Much of the country is below sea level, reclaimed with great effort over many generations from the North Sea. That's why the Dutch people like to say, "God made the world, but we made Holland."
This land is so small and flat that the Dutch claim if you stand on a chair, you can see all across their country. (To test this theory during one visit, I borrowed a chair from a farmer, and you really can see for miles!) This polder land — flat land reclaimed from the sea — is the source of several Dutch icons, beginning with wooden shoes that allowed farmers to walk across soggy fields. (They're also easy to find should they come off in high water, because they float.)
The Dutch employed hundreds of miles of dams and mighty barriers, or dikes, to protect their farms and communities from flooding. To pump out all that water, they used one of their leading natural resources: the wind. Windmills drained salt marshes and the Zuiderzee (the shallow bay in the northwest) one section at a time. What had once been fishing villages on little islands — like Schokland — are now high and dry mounds rising above fertile farmland.
The Dutch have been using windmills for centuries. Over a thousand survive, and many still work. Get a map and rent a bike (or take a bike tour), and you'll find mills just outside the capital city of Amsterdam. You can visit a windmill for a few euros, and sometimes even get a peek at the clever engine inside that powered this land's creation. Once, while climbing into a working windmill during a strong wind, I felt the wonder and excitement industrious people must have felt a thousand years ago when the technology to harness wind and water power with mills helped Europe come out of the Dark Ages.
Keeping this country dry is a constant battle. And with climate change and rising sea levels now a reality, the work is that much harder and more expensive. Famous for both their frugality and their foresight, the Dutch are investing billions of euros as climate change makes its costly impact felt on sea-level communities here and around the globe.

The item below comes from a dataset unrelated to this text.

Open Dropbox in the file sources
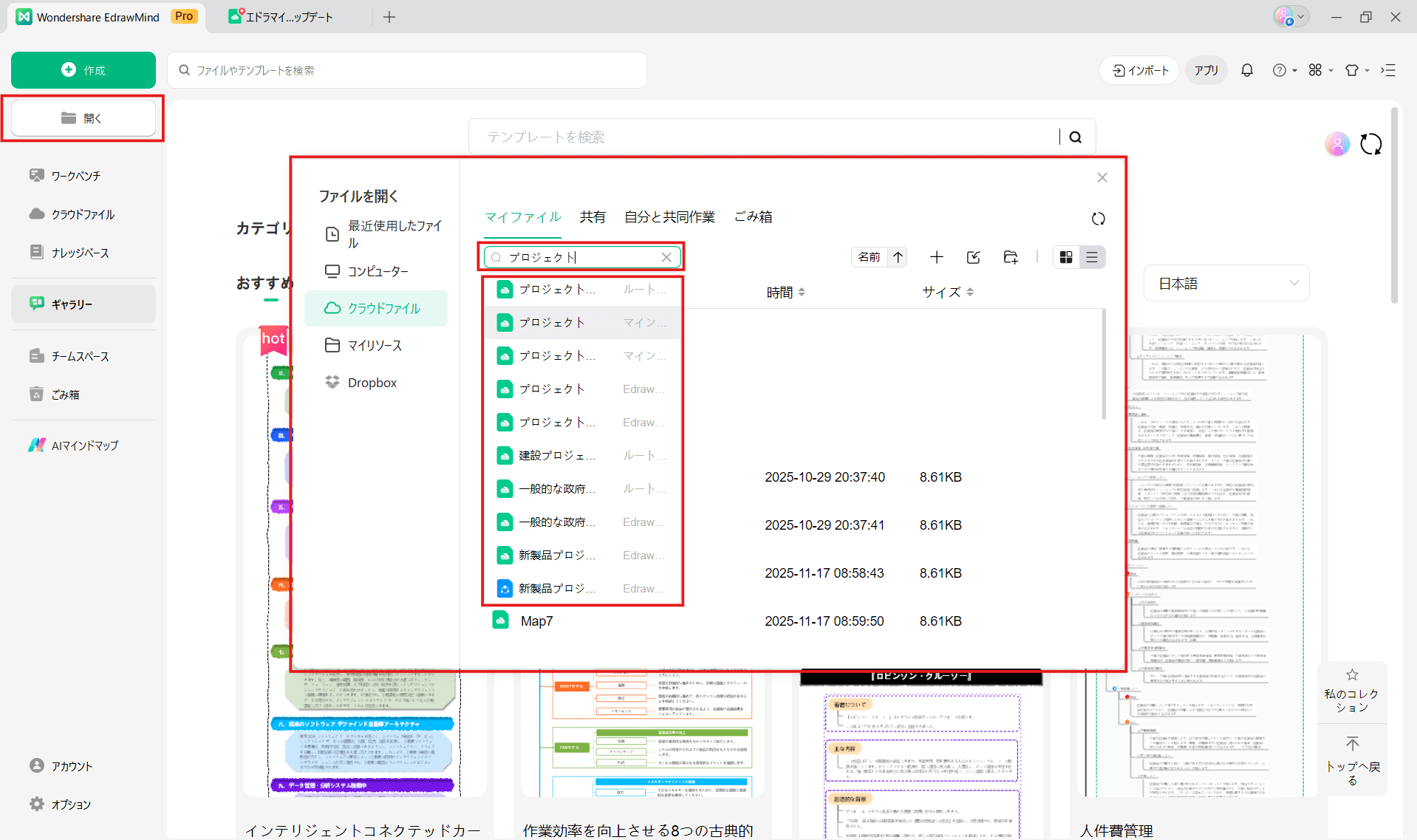The height and width of the screenshot is (840, 1417). [x=372, y=383]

It's pretty easy to tell where the sea level was around here. If you scoop up a handful of dirt in polder country, it may come with some seashells. At first the salty seabed soil is barren, but with a mix of rain, sunshine, and clever crop rotation, it eventually becomes extremely fertile. Like magic, the Dutch have turned tidal flats into fields of flowers — another thing the country is famous for.
If you visit between mid-March and mid-May, a trip to Keukenhof is essential. This 80-acre park is the greatest bulb-flower garden on earth — with more than seven million blooming bulbs and 800 tulip varieties. It's just half an hour south of Amsterdam and well connected by public transport — but come early to avoid the crowds. I'm not one who's really into flowers, but when you arrive at Keukenhof and see all the gorgeous, colorful blooms, you appreciate just a little bit of what tulip mania is all about.

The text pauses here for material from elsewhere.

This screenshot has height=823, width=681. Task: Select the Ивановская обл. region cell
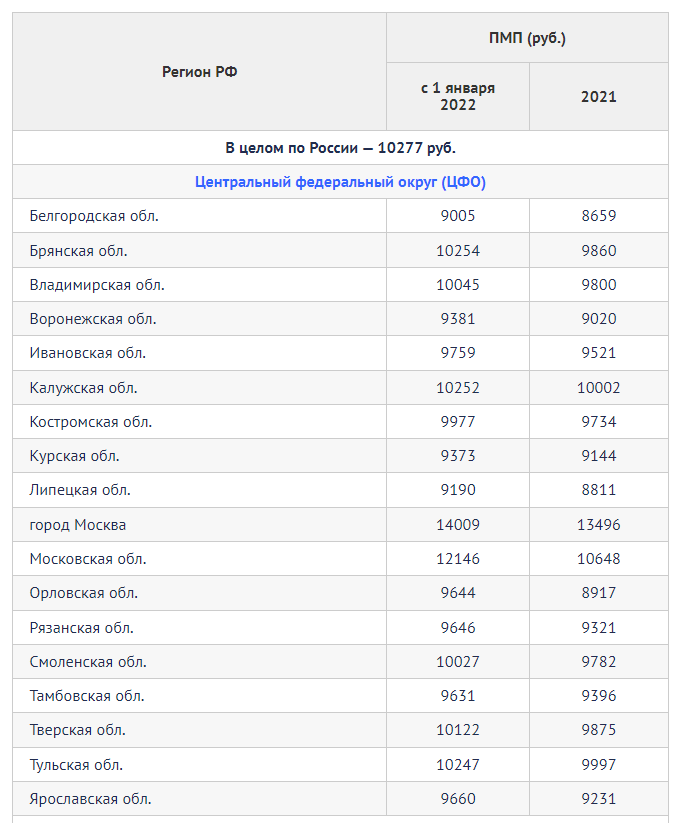[x=88, y=353]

While Keukenhof is open only in the spring, any time of year you can see the Aalsmeer flower auction — the world's biggest flower-trading center — located not far from Amsterdam's airport. I always visit the cavernous building at its 7 a.m. opening to catch this beehive at its busiest. To get the flowers out as fresh as possible, everything happens fast, including the bidding.
A "Dutch auction" means that prices start high and tick down; buyers push a button when the auction clock — projected on huge screens — hits a price they're willing to pay. (These days, most bidders log in remotely.) Trainloads of flowers roll through the hall, while outside, a Keystone Cops commotion of delivery cars makes sure all the flowers get to their locations that same day — anywhere in Europe.

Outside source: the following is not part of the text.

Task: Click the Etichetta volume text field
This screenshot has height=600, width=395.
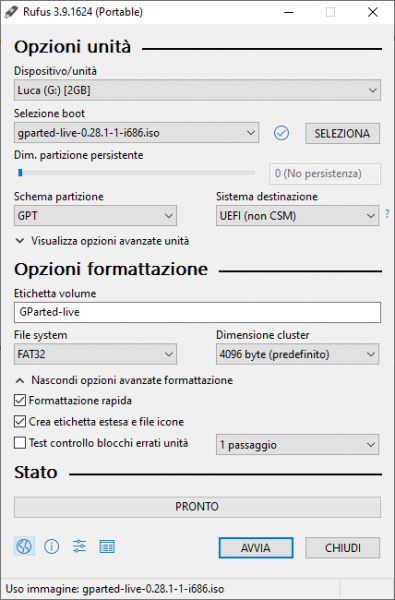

Trolling the fragrant catwalk, it's fun to peer down on the operations. Up along the ceiling, suspended orange trams zip loads of flowers to the distribution center across the street, far more quickly and efficiently than trucks. Workers scramble to get each buyer's purchase assembled and shipped out. Every day from this building, millions of flowers are sent — including Holland's iconic tulips — destined to make someone's day.
I'm always wary of travel clichés, but they're not necessarily a bad thing. In Holland's polder country, as you pedal a bike past quaint gabled houses reflected in a mirror-smooth canal, gazing upon stunning rows of tulips and a whirring oak windmill, you realize…it's just like you imagined it.